In the USA, pancreatic cancer poses the third-highest cause of mortality due to cancer. This study aims at facilitating strategies for early diagnosis. In particular, the study focuses on the association of risk of pancreatic cancer with the duration of diabetes and abnormal weight loss.

The researchers conducted a cohort study with 46,207 men and 112,818 women recently diagnosed with diabetes and weight loss. The participants were selected from the Nurses’ Health Study and Health Professionals Follow-up Study. The study analyzed cancer incidence in participants with and without diabetes and those with and without weight loss.

The patients with a weight loss of more than 8 pounds had 1.92 HR (hazard ratio) for cancer, and those with between 1 and 4 pounds had 1.25 HR and 1.33 HR for participants with between 5 and 8 pounds weight loss.
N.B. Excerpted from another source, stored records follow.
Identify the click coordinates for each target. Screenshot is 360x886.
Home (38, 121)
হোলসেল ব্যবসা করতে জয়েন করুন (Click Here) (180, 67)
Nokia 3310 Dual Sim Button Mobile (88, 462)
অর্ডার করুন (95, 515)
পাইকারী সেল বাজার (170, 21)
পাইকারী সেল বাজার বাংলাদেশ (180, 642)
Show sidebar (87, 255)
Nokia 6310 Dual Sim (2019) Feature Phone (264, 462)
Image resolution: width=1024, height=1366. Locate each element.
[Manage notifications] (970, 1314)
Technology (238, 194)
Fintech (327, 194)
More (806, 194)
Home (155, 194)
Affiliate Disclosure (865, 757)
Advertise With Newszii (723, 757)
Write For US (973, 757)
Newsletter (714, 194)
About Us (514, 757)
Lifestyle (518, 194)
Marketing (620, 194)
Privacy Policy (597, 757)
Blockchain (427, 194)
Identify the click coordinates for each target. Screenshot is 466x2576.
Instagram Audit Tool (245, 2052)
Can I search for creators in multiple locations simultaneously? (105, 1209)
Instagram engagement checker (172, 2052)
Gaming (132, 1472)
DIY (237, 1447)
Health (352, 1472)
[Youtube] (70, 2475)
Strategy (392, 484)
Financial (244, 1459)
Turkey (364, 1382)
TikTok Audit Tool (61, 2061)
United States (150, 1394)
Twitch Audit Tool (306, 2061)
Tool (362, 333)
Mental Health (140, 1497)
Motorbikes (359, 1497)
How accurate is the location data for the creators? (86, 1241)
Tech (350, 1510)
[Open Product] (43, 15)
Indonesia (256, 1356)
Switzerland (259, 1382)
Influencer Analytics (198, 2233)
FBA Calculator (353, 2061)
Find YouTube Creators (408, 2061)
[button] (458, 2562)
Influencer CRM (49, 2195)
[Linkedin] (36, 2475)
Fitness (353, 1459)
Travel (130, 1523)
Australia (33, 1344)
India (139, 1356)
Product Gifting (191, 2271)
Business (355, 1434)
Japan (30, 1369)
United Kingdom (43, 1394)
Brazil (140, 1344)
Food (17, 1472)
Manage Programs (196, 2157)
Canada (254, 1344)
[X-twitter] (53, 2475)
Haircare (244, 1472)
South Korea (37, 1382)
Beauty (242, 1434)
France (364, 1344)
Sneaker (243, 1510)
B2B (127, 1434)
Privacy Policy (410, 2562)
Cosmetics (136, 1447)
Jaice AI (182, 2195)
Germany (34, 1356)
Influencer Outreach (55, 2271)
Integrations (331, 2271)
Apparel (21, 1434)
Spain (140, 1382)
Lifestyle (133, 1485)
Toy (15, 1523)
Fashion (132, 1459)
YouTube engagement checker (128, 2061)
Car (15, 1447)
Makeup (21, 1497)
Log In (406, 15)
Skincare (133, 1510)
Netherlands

Those with recent diabetes onset with weight loss between 1 and 8 pounds had 3.61 HR, and those with more than 8 pounds had 6.75 HR.

The study proved that those with recent diabetes onset and substantial weight loss have a higher chance of pancreatic cancer risk. This group is considered to be the main benefiter of any early detection strategy. Other factors like previous weight, older age, and the cause of weight loss (not intentional weight loss) increased the risk factor.